Area risulta, contestazione di negozianti e residenti

I cittadini in Comune ottengono di partecipare alla riunione della commissione Sott’accusa il progetto che prevede sei ettari di verde e parcheggi interrati
PESCARA. Contestano il progetto di un grande parco di 6 ettari nel cuore della città, per riempire in parte il vuoto urbano delle aree di risulta della stazione ferroviaria, e dei parcheggi interrati «costosissimi e dai tempi di realizzazione troppo lunghi». È per questo che, ieri mattina, un gruppo di commercianti e residenti del centro ha chiesto di essere ricevuto in Comune durante le commissioni congiunte Grandi infrastrutture e mobilità (presieduta da Carlo Gaspari) e Gestione del territorio (presieduta da Ivano Martelli) per spiegare al sindaco Marco Alessandrini e alla maggioranza di centrosinistra le ragioni della contrarietà al maxi piano da 50 milioni di euro, lasciato in eredità dall’ex assessore all’Urbanistica Stefano Civitarese Matteucci.
«Così come lo avete concepito, il progetto è disastroso. Se apporterete alcune varianti, invece, se ne potrà parlare», riassume così Daniela Caserta, titolare della boutique Autore, in via Roma, il pensiero della delegazione di cittadini ed esercenti. «Vogliamo che le nuove aree di risulta», aggiunge Caserta, «siano un polo di attrazione per i cittadini e non siano fonte di respingimento. Il rischio è che un parco così grande sia difficile da pulire e da mantenere e che possa diventare piuttosto, senza un’adeguata manutenzione, un’area di bivacco per senzatetto. I parcheggi interrati, poi, sono costosissimi e prevedono tempi di realizzazione troppo lunghi. Si parla di 3 anni. Questo vuol dire che noi commercianti del centro saremo destinati a chiudere». Invece dei posti auto interrati, i commercianti propongono dei «silos dotati di aree verdi come accade in tante altre città del mondo».

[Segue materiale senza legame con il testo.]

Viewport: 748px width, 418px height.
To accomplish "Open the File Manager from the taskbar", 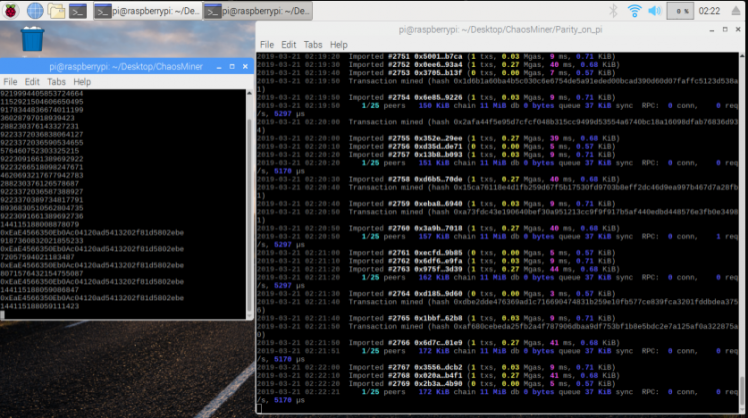I will (x=58, y=11).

Il progetto di riqualificazione degli 11 ettari delle aree di risulta della stazione, che il sindaco Alessandrini vorrebbe avviare entro la fine della consiliatura, prevede un grande parco centrale, parcheggi interrati e a silos gestiti dal privato che si aggiudicherà il bando pubblico, due grandi palazzine a nord e a sud e, infine, uno spazio commerciale. «Sgomberiamo subito le polemiche», «avverte Alessandrini, «non ci sarà nessun centro commerciale. Pensiamo piuttosto a un ristorante in alto, con vista della città, una palestra, bar, atelier e altri luoghi di attrazione. Sarebbe bello che la movida si spostasse in questo punto della città».
Ma il nodo delle proteste dei cittadini, ricevuti ieri in Municipio, ruota intorno ai costi di realizzazione delle opere e alla loro sostenibilità. Il piano messo su carta dall’amministrazione, infatti, costerà 50 milioni di euro, di cui 12 milioni di fondi pubblici e il resto attinti dagli investimenti dei privati che risponderanno al bando comunale. «Noi cittadini», aggiunge l’avvocato Giampiero Lettere, «temiamo che, una volta aggiudicata l’opera, ci ritroveremo un’area abbandonata in pieno centro perché il progetto non è economicamente sostenibile. Vogliamo sapere in che modo e con quali tempi i privati raggiungeranno il punto di pareggio e, se non dovesse succedere, che cosa se ne farà del progetto».
«Ci saranno dei contratti da rispettare», puntualizza il dirigente del settore Lavori Pubblici Giuliano Rossi, «sia per la gestione e sia per la realizzazione delle opere e, ovviamente, prevederemo delle polizze di garanzia».